Over the last few weeks, we’ve received further clarity on POPI and its key definitions, allowing businesses to confidently start laying the foundation for regulatory compliance in continuing to market to their customers and prospects via electronic communication channels.
POPI refers to how companies collect and store consumers’ personal information, and then, crucially, how companies can use this information to market to consumers. The good news is that it is a relatively simple matter to ensure your existing customer database is compliant and that any future details you collect are legal.
Key to understanding POPI is section 69 of the bill which deals with unsolicited commercial communications and direct marketing – which we’ll unpack in a bit more detail here.
Which communication channels are affected
In line with international best practice, POPI applies to electronic communications that involve a level of automation, storage and forwarding. This means that SMS and email are included in POPI’s definition of electronic communications, but regular person-to-person (P2P) telephone calls are not. This is pertinent, because it recognizes that the automation of communication is one of the main reasons why spam has become such an issue and needs to be managed via legislation. The point to take home here is that direct marketing via a P2P telephone call is handled on an opt-out basis, while all other electronic communications must be opted into by a consumer.
Customers and prospects opt-in are handled differently
The bill makes a distinction between how existing customers’ and prospects’ personal data is handled in respect to opt-in to receive direct marketing communications. A business’s existing customers need only to have given inferred consent to be sent direct marketing via electronic channels, while prospective customers (that is non-customers) need to have given express consent before receiving the same communications.
Getting inferred consent from customers
Inferred consent means that you have informed your customer how you will be using their personal details when you collected them. In addition, you need to give them the opportunity to opt out of marketing communication at this point.
Customers should also be given the opportunity to opt out of marketing communications on each subsequent communication you send to them. The opt out instructions need to be clear and the process must be free of charge and not bogged down in unnecessary formality.
If you have not done this yet, you can relatively easily get your customer database compliant with POPI. The key is to get consent at the point when you collect the customer data, which is not necessarily at the point of sale. By running a campaign to update your customers’ details you should, at the same time, inform your customers that you will be marketing to them and give them the opportunity to opt out. This process will make your database POPI compliant.

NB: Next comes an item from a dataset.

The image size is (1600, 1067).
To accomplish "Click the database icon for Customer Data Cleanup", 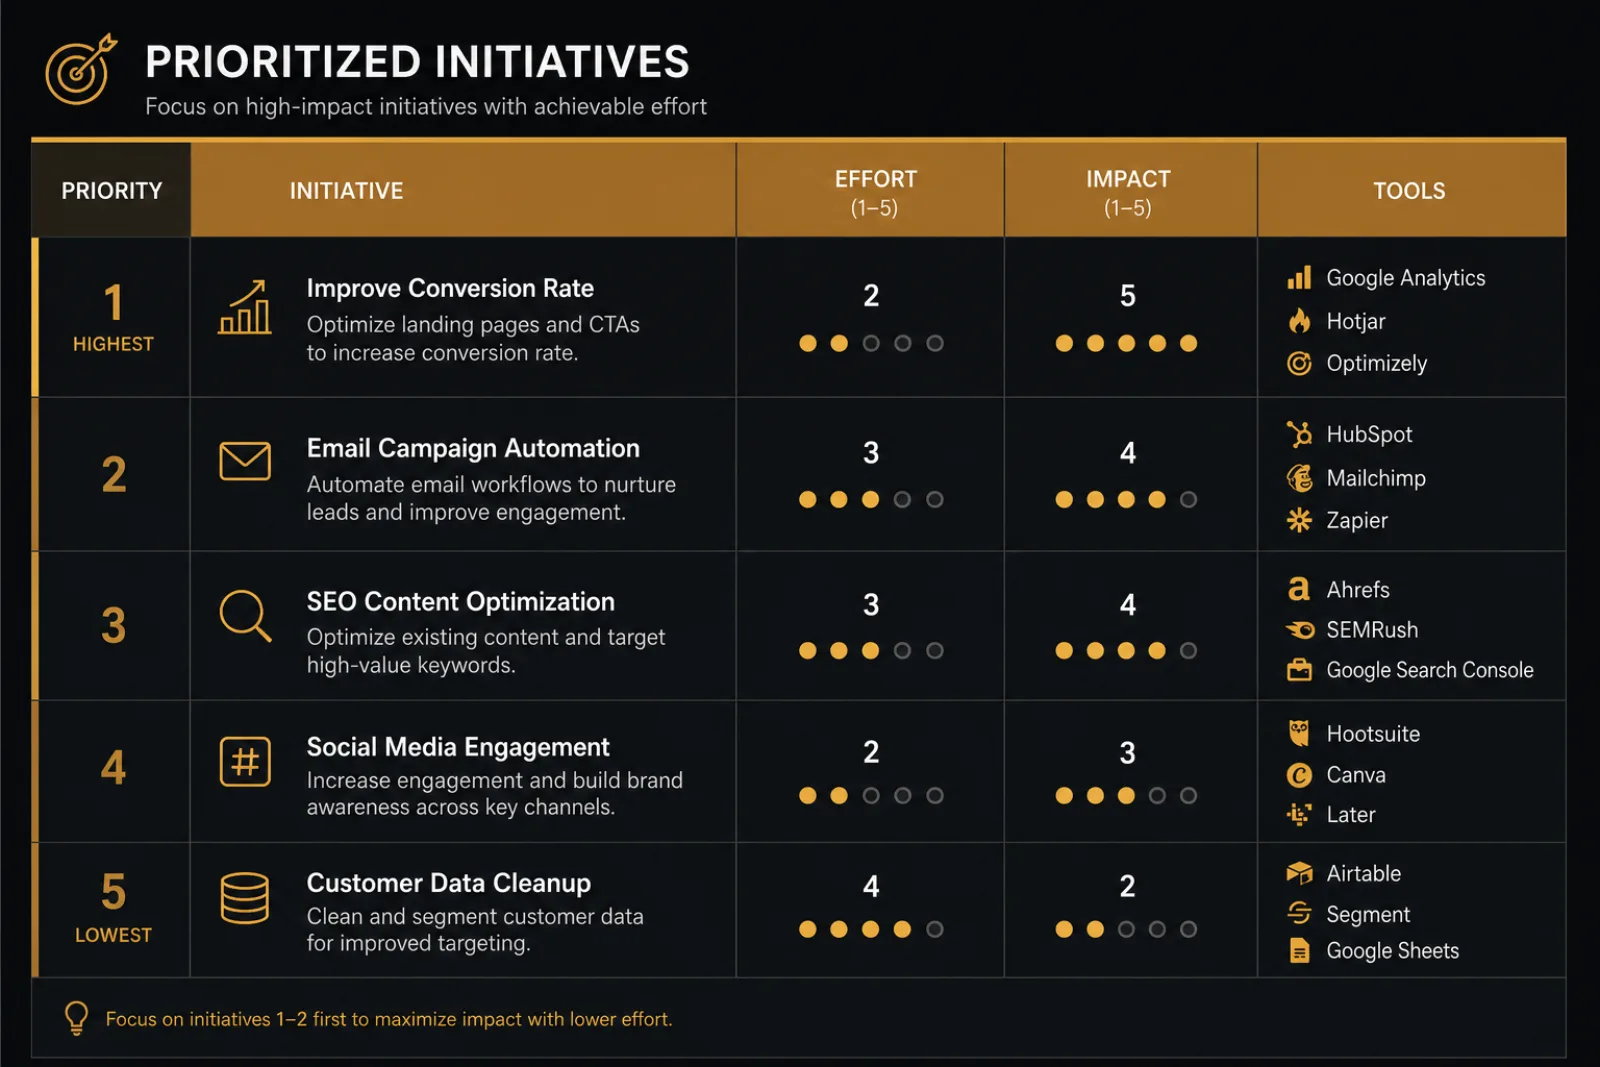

Getting express consent from non-customers
POPI is the first regulation in South Africa to define express consent for non-customers in order to market to them directly via electronic channels. This means that the consumer must agree to their personal information being processed and used for direct marketing. In terms of POPI, consent needs to be specific, voluntary and informed. In other words, at the point when a non-customer is engaged, the following should be asked: “Would you like to receive regular marketing communications from company A? Answer: YES or NO”.
However, ensuring existing non-customer databases are retrospectively made compliant needs to be handled with kid gloves. If you can prove the database has been acquired legally you are free to contact the consumers and ask for their permission to market them – but you can only do this once.
While there are additional technicalities around the wording of opt out messages and related charges, the above guidelines will ensure your databases are POPI compliant.
It is expected that POPI will be passed into law within the next six months, at which time it will be specified how long companies will have to comply with the handling of personal information when using electronic communications to market to existing and prospective customers.